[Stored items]
================================

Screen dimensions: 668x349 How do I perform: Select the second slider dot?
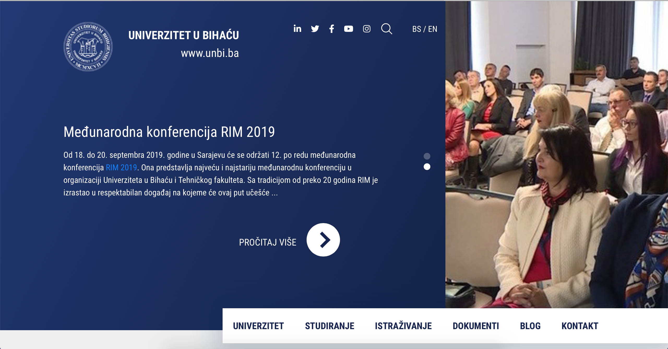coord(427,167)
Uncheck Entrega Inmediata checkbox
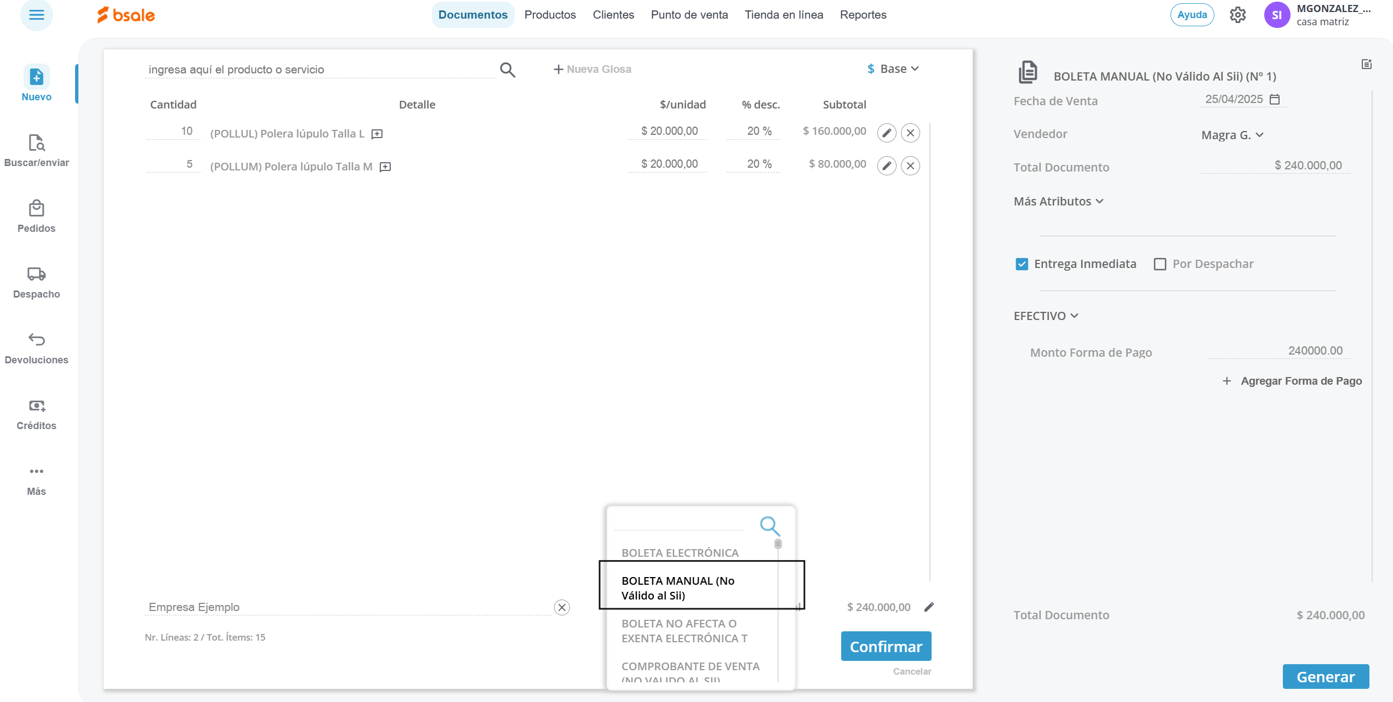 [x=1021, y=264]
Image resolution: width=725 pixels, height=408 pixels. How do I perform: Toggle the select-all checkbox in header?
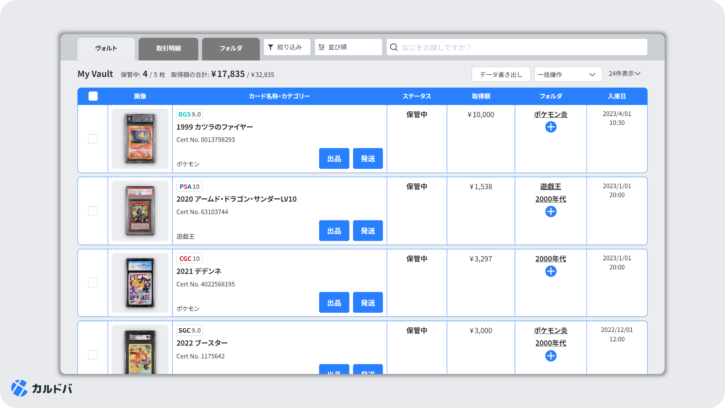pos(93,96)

================================

[Requirement]
Working from the line containing "Uncheck Entrega Inmediata checkbox" to the last line of the data, retype every line exactly, both ends included, and leave out all pictures.

[Answer for this exercise]
Uncheck Entrega Inmediata checkbox
 [x=1021, y=264]
Image resolution: width=725 pixels, height=408 pixels. How do I perform: Toggle the select-all checkbox in header?
pos(93,96)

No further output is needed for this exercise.